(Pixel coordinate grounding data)
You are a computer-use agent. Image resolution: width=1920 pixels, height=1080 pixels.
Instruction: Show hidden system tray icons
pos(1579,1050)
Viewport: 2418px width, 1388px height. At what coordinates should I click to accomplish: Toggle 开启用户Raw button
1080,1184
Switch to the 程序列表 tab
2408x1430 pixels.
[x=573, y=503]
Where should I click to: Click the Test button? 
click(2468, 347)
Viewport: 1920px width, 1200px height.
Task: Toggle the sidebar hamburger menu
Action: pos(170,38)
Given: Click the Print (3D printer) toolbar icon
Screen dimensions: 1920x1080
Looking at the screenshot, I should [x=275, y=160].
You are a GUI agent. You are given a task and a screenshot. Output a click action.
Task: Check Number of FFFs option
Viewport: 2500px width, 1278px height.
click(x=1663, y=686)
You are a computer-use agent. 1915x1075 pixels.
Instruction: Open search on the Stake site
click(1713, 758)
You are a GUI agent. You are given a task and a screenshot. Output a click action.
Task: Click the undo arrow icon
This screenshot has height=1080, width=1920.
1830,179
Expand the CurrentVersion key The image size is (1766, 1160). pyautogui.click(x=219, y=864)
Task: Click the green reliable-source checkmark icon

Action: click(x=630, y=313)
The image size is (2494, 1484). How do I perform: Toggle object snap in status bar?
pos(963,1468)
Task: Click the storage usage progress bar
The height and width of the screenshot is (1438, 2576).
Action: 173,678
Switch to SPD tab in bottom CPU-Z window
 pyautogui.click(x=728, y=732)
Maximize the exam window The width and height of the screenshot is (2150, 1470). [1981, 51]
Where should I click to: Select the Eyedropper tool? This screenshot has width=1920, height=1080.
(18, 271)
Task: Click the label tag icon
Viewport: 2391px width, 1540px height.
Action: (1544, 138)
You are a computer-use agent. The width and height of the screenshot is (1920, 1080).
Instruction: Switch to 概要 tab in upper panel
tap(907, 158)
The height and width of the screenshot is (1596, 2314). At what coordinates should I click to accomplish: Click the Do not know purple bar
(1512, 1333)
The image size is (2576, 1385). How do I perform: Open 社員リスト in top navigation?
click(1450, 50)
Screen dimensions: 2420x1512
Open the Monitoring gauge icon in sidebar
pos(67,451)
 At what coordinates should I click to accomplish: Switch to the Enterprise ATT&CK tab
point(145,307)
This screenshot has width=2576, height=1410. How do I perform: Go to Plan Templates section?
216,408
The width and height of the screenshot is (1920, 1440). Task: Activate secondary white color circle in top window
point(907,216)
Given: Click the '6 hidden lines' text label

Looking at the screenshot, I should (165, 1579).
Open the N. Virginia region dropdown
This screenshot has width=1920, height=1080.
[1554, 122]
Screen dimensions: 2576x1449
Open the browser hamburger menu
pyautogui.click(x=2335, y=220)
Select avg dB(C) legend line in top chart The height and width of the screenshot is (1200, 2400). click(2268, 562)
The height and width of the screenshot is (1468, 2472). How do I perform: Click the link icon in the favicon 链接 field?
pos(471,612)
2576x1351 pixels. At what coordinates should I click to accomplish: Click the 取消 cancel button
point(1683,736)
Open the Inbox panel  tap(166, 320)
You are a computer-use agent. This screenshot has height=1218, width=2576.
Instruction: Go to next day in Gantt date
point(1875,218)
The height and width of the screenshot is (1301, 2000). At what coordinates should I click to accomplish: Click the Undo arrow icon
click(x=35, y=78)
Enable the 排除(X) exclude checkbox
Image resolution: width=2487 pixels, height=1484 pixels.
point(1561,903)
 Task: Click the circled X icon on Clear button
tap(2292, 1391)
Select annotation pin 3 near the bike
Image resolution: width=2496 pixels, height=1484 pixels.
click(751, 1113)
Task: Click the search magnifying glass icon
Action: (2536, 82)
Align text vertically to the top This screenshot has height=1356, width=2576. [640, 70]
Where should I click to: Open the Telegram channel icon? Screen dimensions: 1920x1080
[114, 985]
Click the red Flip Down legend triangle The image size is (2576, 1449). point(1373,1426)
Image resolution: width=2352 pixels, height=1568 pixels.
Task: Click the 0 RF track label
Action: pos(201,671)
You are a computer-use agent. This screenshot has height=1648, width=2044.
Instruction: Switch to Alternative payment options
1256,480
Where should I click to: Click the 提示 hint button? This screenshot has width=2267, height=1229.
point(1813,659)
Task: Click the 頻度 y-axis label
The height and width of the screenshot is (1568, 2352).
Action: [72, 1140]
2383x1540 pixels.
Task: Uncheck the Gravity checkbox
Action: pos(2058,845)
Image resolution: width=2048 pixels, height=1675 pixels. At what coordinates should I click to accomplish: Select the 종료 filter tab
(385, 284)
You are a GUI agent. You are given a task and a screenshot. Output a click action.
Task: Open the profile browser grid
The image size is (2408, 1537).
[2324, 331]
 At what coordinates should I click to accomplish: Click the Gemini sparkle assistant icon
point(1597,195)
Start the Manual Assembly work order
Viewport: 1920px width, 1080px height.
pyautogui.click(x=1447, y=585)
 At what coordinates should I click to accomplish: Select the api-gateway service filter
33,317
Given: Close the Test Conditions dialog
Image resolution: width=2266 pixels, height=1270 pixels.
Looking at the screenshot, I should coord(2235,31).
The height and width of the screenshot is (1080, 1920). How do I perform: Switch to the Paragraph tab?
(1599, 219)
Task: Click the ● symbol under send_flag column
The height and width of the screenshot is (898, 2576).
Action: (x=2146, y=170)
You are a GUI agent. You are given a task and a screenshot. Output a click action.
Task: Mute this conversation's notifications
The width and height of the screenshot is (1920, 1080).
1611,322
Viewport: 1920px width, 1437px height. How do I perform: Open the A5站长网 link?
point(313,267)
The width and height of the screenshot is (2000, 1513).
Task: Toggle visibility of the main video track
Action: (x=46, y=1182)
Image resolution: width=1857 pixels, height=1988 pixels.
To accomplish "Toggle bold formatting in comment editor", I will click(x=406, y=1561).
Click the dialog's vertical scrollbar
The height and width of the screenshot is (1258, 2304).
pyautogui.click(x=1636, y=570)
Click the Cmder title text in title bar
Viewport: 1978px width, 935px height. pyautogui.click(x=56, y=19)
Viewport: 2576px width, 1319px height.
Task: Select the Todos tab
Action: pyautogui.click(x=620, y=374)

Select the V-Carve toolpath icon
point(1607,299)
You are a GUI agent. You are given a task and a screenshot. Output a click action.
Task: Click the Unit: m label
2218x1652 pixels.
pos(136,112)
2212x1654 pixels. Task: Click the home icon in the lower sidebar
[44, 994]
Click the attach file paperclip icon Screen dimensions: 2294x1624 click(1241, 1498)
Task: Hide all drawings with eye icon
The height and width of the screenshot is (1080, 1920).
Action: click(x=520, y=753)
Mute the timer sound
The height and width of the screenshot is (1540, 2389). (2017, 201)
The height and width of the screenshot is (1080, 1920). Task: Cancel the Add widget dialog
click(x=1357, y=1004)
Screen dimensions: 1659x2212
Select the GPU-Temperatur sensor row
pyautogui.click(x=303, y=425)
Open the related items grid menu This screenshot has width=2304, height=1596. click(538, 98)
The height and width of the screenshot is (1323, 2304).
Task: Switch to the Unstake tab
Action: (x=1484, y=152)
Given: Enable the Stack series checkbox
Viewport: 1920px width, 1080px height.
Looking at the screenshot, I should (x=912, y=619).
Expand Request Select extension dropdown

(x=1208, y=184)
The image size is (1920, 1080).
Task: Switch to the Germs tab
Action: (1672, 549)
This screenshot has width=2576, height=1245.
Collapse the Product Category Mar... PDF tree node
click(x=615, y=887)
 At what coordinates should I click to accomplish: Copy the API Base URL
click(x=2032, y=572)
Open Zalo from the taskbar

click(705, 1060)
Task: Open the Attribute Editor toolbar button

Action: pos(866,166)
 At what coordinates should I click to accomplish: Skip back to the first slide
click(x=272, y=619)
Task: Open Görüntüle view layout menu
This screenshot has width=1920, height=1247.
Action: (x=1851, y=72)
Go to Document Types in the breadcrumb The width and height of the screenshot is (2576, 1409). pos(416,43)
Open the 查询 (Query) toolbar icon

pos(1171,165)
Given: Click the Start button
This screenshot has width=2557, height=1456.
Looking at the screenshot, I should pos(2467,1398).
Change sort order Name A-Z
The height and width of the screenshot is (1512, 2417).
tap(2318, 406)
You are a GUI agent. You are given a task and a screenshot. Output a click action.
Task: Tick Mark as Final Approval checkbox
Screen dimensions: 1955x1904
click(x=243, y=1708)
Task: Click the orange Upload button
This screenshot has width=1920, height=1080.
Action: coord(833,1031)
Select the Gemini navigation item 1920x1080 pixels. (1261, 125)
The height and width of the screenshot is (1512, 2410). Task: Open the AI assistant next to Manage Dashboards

WHAT THE EXERCISE ASKS> Your answer must consist solely of the lines above between the line holding "Task: Click the Unit: m label" and the line holding "Click the attach", inclusive, copied exactly.

TASK RESULT>
Task: Click the Unit: m label
2218x1652 pixels.
pos(136,112)
2212x1654 pixels. Task: Click the home icon in the lower sidebar
[44, 994]
Click the attach file paperclip icon Screen dimensions: 2294x1624 click(1241, 1498)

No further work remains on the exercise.